### TASKS TO CARRY OUT
1. In the court opinion, what item of property did Gus Kelley keep possession of after executing a forthcoming bond?
2. Please continue the court opinion from the point where it stops.

### TEXT PASSAGE
>> begin

Case ID: ga-app_121/html/0412-01.html
Source: Caselaw Access Project
Author: {"author": "Eberhardt, Judge.", "license": "Public Domain", "url": "https://static.case.law/"}
Date Created: 2024-08-24T03:29:51.129683

45157.
    SEAGRAYES, for use v. KELLEY et al.
   Eberhardt, Judge.

After foreclosure by Sun Insurance Office, Ltd., as the holder of a purchase money mortgage against J. H. Porterfield, a fi. fa. was issued and levied December 29, 1967, upon a harrow in possession of the defendant in fi. fa. and a corn header found in the possession of Gus Kelley. Kelley, with J. R. Whitehead as surety, executed a forthcoming bond under Code § 39-804 and kept possession of the corn header. The sheriff advertised in the official gazette of the county all of the property for sale on the first Tuesday in February, 1968, and within the hours of sale on that day publicly read the advertisement and sold the harrow, but because the obligors in the bond failed to produce the other property at the time and place of sale, as was required in the forthcoming bond, it could not be sold. The receipts from the sale of the harrow were applied against the accrued costs, and the sheriff, for the use of the plaintiff in fi. fa. brought suit against the obligor and his surety on the bond seeking to recover the unpaid balance of the principal, interest and costs under the mortgage fi. fa., alleging that the market value of the property which had not been produced exceeded that amount.

Defendants answered, admitting execution of the bond, but denying any breach of it because of a lack of demand on them for production of the property at the time and place of sale.

The case was tried before a jury, and the court submitted specific questions for answer by the jury, to wit: (1) whether there had been any demand upon defendants for production of the property at the time and place of sale and (2) whether there had been any breach of the bond, and, (3) if so, what the value of the property was. Questions 1 and 2 were answered in the negative, and because the court had instructed that in the event of negative answers to these questions answer to question 3 would be unnecessary, it was not answered. Judgment was entered for the defendants, and plaintiff appeals. Held:

1. Since no personal demand on the obligors in a forthcoming bond for production of the property is necessary, the advertising serving that purpose, it is immaterial that the jury answered the first question in the negative.

>> end

### Rows of pointing data

>> begin

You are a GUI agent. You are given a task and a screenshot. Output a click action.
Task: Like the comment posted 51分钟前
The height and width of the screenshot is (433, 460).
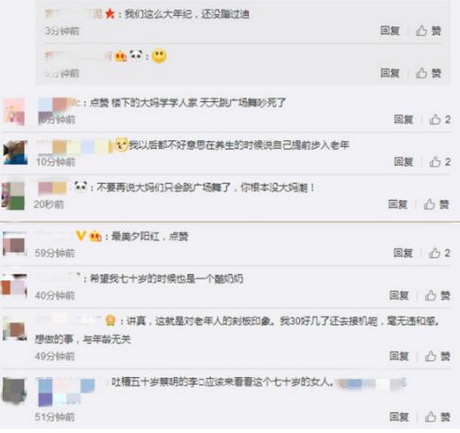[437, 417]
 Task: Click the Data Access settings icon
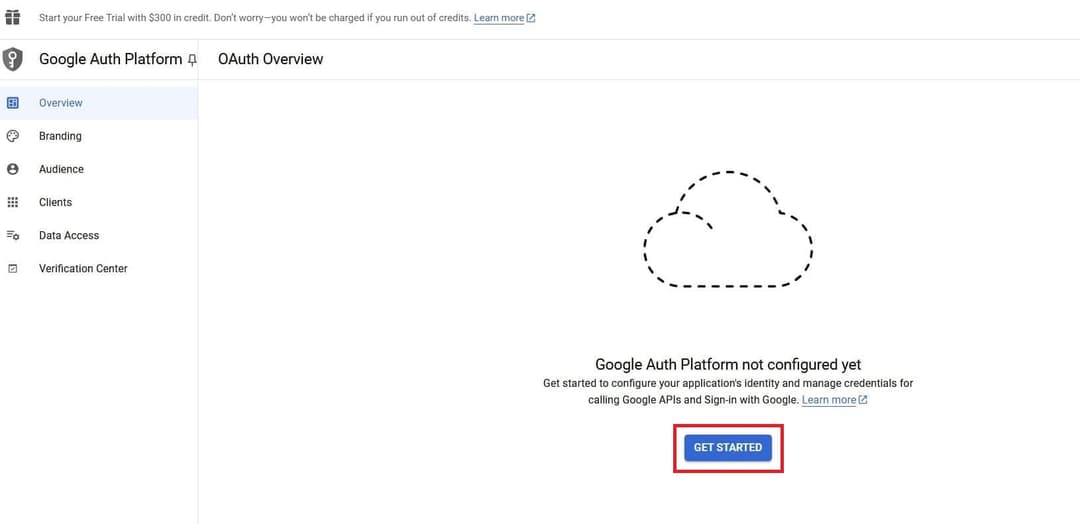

>> end

### ANSWERS TO THE PROBLEMS
1. A corn header.

2.
Nor does it matter that counsel for the plaintiff in fi. fa. may have assented to the submission of this question to the jury. If the lack of a demand had been formally admitted it would have been immaterial; even that could have worked no estoppel against the plaintiff, for a demand was simply unnecessary. Whether the jury answered in the affirmative or in the negative could not have altered the legal status. The bond was breached when the property was not produced at the time and place of sale—with or without a demand for its production. The question was immaterial and irrelevant to the issues in the case, and the answer was likewise irrelevant.

Even if the bond had been conditioned to deliver the property at the time and place of sale “when required by [the sheriff],” it was unnecessary to prove a personal demand for the property, the advertisement being a sufficient notice to the party. Thompson v. Mapp, 6 Ga. 260; Carr v. Houston Guano &c. Co., 105 Ga. 268, 270 (31 SE 178); Stroud v. Hancock, 116 Ga. 332 (42 SE 496); Hogan v. Morris, 7 Ga. App. 232 (1) (66 SE 550); Early v. Hampton, 15 Ga. App. 95 (3) (82 SE 669)); Rish v. Clements, 21 Ga. App. 287 (1) (94 SE 318); Arnold & Son v. Rhodes, 26 Ga. App. 86, 89 (105 SE 453); Hill v. George, 47 Ga. App. 272 (6) (170 SE 326); Continental Cas. Co. v. Bibb Chevrolet Co., 49 Ga. App. 523 (3) (176 SE 418). Nor would it excuse production of the property by the obligors in the bond if the sheriff had promised them at the time of their signing the bond that he would not require production at the courthouse, but would sell it where it was, or that the property was cumbersome and expensive to move. King v. Castlen, 91 Ga. 488 (2) (18 SE 313); Scruggs v. Bennett, 34 Ga. App. 131 (128 SE 703). And see Rowland v. Page, 4 Ga. App. 269 (1) (61 SE 148).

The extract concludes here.